Government Laboratory High School, Rajshahi is a secondary school in Rajshahi, Bangladesh. It was established in 1969 as the laboratory of Rajshahi Teacher's Training College to establish an ideal school. The founding headmaster was Izharul Haque. Every year a large number of students sit for an admission test, and only a few of these can enter.
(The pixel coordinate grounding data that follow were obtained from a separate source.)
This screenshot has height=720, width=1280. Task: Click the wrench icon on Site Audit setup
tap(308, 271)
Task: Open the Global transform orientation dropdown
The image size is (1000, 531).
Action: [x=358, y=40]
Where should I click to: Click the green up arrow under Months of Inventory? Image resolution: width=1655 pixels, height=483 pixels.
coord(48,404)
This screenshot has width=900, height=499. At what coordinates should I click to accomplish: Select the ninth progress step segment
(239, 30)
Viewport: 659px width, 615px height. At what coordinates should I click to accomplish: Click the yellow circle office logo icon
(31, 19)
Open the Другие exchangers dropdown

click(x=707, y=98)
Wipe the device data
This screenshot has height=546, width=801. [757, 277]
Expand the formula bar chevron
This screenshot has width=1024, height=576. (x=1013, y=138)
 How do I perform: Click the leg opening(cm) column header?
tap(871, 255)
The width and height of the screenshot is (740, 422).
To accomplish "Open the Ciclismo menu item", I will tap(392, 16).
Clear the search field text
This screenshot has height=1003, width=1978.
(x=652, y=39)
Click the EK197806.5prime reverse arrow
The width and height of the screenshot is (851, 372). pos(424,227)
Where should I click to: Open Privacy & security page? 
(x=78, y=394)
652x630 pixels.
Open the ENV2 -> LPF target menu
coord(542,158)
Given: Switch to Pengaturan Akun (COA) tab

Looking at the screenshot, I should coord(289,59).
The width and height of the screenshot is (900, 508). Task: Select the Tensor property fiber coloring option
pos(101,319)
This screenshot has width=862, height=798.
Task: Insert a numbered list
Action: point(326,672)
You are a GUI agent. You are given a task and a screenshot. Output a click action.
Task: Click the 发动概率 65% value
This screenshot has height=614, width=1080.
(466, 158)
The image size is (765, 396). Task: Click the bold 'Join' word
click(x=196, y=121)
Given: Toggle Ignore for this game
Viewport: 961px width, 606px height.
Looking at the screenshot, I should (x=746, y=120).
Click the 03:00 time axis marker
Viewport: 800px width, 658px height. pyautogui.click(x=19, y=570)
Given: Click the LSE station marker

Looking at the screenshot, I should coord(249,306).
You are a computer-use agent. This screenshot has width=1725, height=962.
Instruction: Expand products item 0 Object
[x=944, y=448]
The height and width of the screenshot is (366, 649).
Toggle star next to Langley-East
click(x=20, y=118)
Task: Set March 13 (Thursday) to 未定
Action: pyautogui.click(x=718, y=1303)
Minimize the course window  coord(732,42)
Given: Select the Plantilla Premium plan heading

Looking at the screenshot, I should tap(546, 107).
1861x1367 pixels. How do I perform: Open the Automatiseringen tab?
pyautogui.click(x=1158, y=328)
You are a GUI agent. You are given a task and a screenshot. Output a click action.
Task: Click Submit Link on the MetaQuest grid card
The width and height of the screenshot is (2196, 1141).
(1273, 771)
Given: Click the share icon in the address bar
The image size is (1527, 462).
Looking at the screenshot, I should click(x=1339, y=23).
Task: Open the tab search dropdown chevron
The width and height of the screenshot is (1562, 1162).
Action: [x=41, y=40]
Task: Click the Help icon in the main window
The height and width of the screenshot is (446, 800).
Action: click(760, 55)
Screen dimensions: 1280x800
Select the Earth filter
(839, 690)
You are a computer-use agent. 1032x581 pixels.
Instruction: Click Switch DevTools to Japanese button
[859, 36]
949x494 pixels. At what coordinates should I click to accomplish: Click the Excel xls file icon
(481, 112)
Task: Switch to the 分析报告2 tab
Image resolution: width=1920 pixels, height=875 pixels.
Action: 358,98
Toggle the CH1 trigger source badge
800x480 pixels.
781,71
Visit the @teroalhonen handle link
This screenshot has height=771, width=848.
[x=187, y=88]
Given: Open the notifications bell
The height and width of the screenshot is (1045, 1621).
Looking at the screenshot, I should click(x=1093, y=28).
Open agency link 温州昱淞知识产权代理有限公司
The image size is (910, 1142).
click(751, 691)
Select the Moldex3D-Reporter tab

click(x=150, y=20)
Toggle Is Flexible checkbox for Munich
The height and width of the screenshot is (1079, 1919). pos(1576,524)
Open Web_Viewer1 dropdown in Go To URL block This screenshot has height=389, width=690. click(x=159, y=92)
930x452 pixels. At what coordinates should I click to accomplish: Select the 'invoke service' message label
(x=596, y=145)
The motto of the school is "Enter to Learn, Leave to Serve." The school has an alumni association: ORLABS (Old Rajshahi Laboratorians Society).

History 
The school started with a few rooms at the Teacher's Training College building (commonly known as TT College) at Sepaipara and later moved to its own green premises at Laxmipur. The campus has an H-shaped three-storey building with a playground, flower garden, a two-story residential hostel, gymnasium and headmaster's residence.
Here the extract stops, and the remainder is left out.